August 3rd, 2013
The SOFA Statistics project could go in a number of different directions. Ideally, it would:
- Add more chart types and more flexibility for graphical customisation
(without compromising the SOFA goals of beautiful output and ease-of-use)
- Add a comprehensive array of the most important statistical tests
(without compromising the ease-of-use and learn-as-you-go goals)
- Make it much easier to automate reporting
- Make publishing reports to the web, and office formats, seamless and simple.
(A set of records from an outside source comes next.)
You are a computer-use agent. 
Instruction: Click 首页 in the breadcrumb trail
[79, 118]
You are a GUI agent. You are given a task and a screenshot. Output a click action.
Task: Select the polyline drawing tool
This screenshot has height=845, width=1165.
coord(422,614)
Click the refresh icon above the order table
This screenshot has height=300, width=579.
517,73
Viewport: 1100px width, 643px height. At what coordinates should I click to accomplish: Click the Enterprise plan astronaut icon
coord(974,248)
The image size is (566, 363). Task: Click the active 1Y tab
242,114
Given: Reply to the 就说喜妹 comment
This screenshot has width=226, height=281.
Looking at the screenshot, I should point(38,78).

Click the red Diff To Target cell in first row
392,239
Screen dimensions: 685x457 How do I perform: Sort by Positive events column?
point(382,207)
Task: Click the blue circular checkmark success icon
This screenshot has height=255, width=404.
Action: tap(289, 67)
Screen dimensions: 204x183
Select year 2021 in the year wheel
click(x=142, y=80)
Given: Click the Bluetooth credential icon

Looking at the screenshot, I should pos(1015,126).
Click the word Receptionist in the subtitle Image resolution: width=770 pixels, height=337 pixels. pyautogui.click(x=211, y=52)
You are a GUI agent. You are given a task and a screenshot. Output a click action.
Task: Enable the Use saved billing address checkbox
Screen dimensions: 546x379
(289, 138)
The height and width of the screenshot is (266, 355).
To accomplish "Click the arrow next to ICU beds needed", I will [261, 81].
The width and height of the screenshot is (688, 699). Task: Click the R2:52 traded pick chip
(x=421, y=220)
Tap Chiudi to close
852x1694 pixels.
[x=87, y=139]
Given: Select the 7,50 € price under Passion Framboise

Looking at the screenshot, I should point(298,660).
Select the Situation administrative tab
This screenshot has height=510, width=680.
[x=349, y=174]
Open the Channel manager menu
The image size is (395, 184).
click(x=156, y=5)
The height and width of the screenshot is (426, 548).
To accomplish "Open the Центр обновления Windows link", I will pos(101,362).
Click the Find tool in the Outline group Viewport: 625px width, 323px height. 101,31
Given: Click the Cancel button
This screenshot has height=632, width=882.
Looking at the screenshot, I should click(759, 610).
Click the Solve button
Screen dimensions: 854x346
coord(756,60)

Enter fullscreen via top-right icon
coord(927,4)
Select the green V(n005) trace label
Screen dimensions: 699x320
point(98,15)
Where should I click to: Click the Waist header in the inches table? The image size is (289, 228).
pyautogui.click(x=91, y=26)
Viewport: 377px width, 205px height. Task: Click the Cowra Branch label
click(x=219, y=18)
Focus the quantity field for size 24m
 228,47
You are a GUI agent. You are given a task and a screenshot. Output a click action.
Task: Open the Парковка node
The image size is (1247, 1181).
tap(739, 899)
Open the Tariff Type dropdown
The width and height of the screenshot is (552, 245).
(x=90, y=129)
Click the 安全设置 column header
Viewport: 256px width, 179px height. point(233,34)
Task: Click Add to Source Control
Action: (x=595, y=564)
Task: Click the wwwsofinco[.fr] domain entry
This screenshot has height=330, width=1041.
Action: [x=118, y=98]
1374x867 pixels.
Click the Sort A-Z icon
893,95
I only have limited time to develop SOFA at the moment, so I have to choose the top priorities. Here is what I think I should do:
- Make it easy to export data so it’s ready for charting using spreadsheet charting tools
- Provide brief documentation on how to use advanced tools like Matplotlib
- Statistical Tests
- Make it really easy to export data from SOFA ready for analysis in R
- Report automation
- Provide documentation so people can automate SOFA themselves using Python
- Add a plug-in for exporting to a document format
I should also solve the remaining bugs preventing Mac users from being able to export output as images. What do people think about this direction? Drop me a line at firstname.lastname@example.org.
July 23rd, 2013
SOFA Statistics 1.3.4 is not an adventurous release but it squashes plenty of bugs – especially for MS Access and MS SQL Server users. Here are the features:
- Can make more complex charts and larger series of charts. It is now possible to override the conservative limits on charts e.g. the maximum number of series or charts or clusters. A warning is shown that you may not necessarily produce a viable chart or set of charts. But often it will work so now you get to try and see.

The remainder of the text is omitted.